In your mechanism, you formed a vinylic carbocation.  The stability of a 2° vinylic carbocation is comparable to that of a normal 1° carbocation, and as such, its formation is not very favorable.  I can't rule it out entirely, but in the following mechanism, I used an alternate pathway not involving a vinylic carbocation, by starting with electrophilic addition of H+ to the double bond that has the methoxy group present.  This could occur in competition with protonation of the methoxy oxygen, but if the vinylic carbocation cannot form, protonation of the oxygen would be a dead end.  Here is a (proposed!) overall mechanism:
 
 

Shown in the first line, the resulting carbocation from addition of H+ to the double bond is stabilized by donation of the oxygen lone pair, spreading the positive charge out over two atoms.  Thus, this may be a relatively favorable initial step.

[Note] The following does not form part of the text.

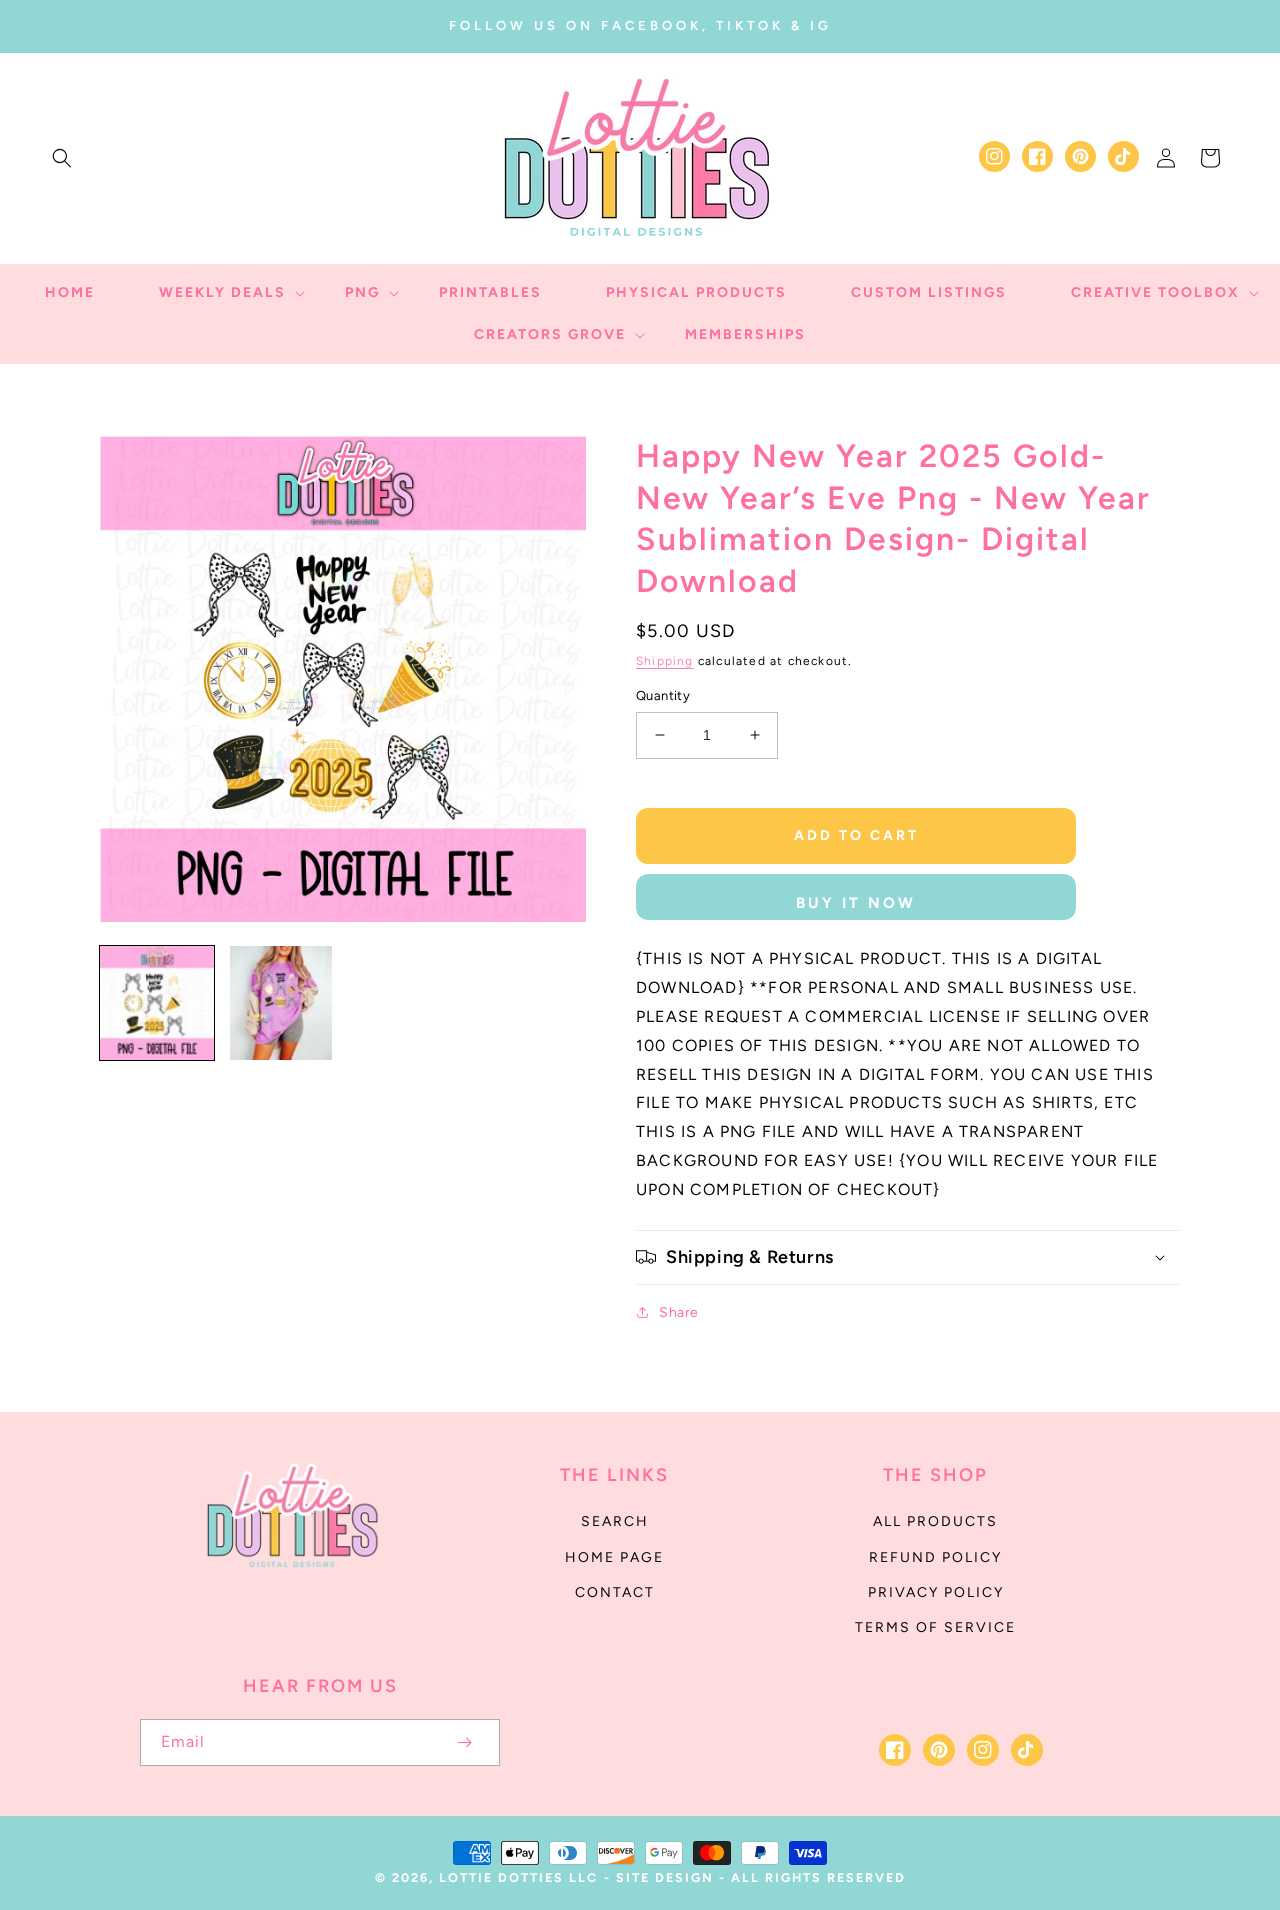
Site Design (665, 1877)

In the second line, addition of water yields a protonated hemiacetal from which we can get to the ketone 3-cyclohexen-1-one (the last compound in line 2).  Note that this compound is just the keto tautomer which your final enol product 1,4-cyclohexadien-1-ol would rearrange to (a standard acid or base-catalyzed process).

The third line shows the acid-catalyzed rearrangement of this keto tautomer to the enol tautomer, but this time with the enol double bond on the other side of the OH group, resulting in an enol of a conjugated diene, which should be more stable and therefore more favorable to form (or so my thinking goes!).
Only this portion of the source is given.